I think maybe keeping an online dairy is somewhat in that vein. However, I do get to choose how much of the inside me I share here. Those who know me know what I write here is a much watered-down version of me.

I am desperate for warmer weather so I can go on a walk in the sun and not hate the outdoors. It's so unlike me to hate the outdoors. Perhaps that's what sparked my crazed post regarding dogs...just being outside and enjoying life, enjoying myself. I can't say that's been very easy here--certainly not over the winter months.

I need to plan more visits to New Orleans.

Thursday, January 01, 2009

Dog thoughts.

Hello all who follow.

I've been busy in Louisvile (wow--Freudian typo--I mean Louisville) leading up to the holidays, and I now find myself happily relaxed in the loving arms of my old home place in New Orleans. I've been on walks through all the old neighborhoods I came to know and love so well during our brief tenure in this ancient port city. New Year's Day in New Orleans is sublime. I drank a Bloody Mary at The Bulldog on Magazine Street. I smelled roses bloom today--roses! **sigh**

It was during one of these excursions that I came to a startling understanding of what a walk with your dog can mean.

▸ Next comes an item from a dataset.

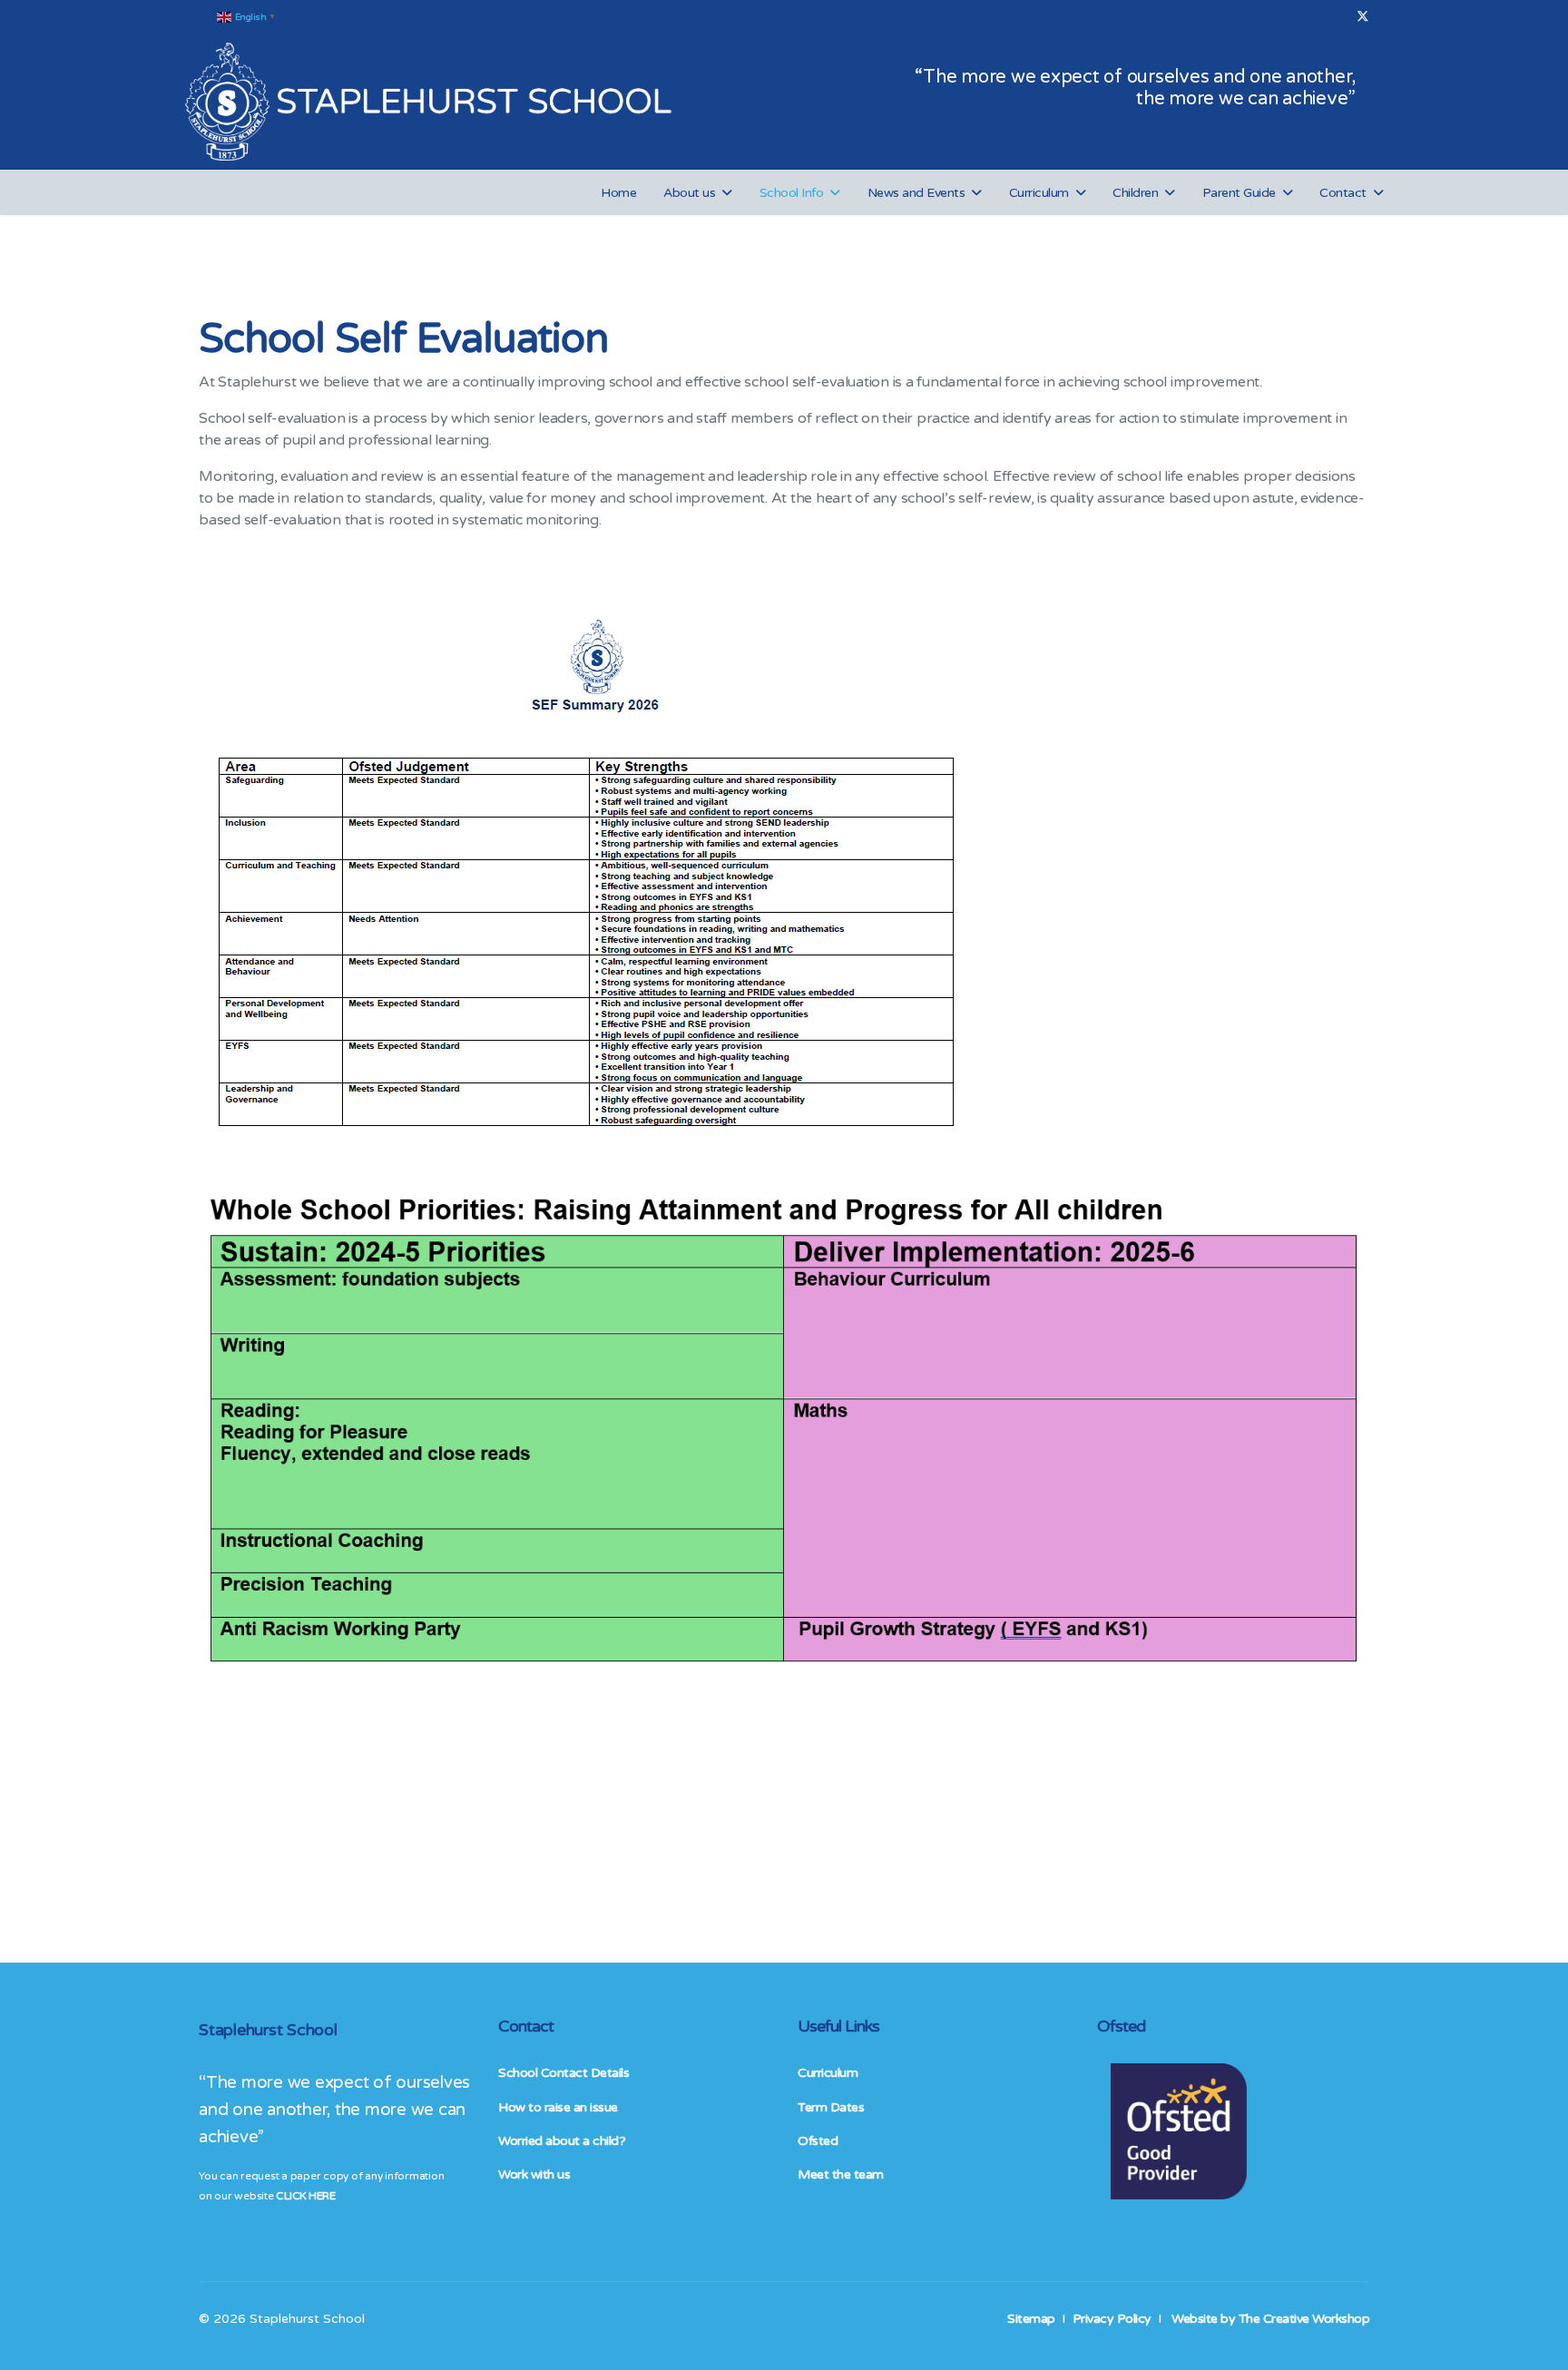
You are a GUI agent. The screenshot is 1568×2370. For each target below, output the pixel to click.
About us (689, 193)
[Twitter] (1363, 16)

Here is my brilliant deduction: dogs need walks because the walk to a dog is what television is to us humans. The walk is their very own reality show, their one precious form of rudimentary entertainment that engages all of their super-special senses, like smell, hearing, and just being able to "feel the human"--by that I mean what humans as dog owners do and respond to in their environment.

Dogs need entertainment just as much as people do. I know, I know, it's a radical thought. But witness the dog that gets into trash, chews up shoes and plants, or barks insanely at the window when a car or the UPS guy goes by...this is a dog with little to no outside stimulation, and no real understanding of what a realistic and suitable response would be to stresses in the real world--the environment that going on a walk around the neighborhood can provide. The walk provides the owner with exercise, but it provides the dog with something else much more important: the daily installment of their favorite story about the neighborhood and its smells...being with you in the world and how you respond to it, and how you respond to other people, other animals, and traffic.

See, the dog needs to know how you are, and not just in the "den/house" when no one else is around. This is how a dog builds respect and trust for you--knowing that you are a calm, confident participant in the stuff out there in the real world. And as an added benefit, the dog is usually relaxed enough after exercising that the destructive behavior goes away.

The bottom line is...dogs need entertainment. They don't "get" TV because it doesn't really have a scent. You need to make sure that as a dog owner you provide your dog with the best entertainment available: You. That's really all they want anyway--more of you, unfiltered. And the walk gives them that.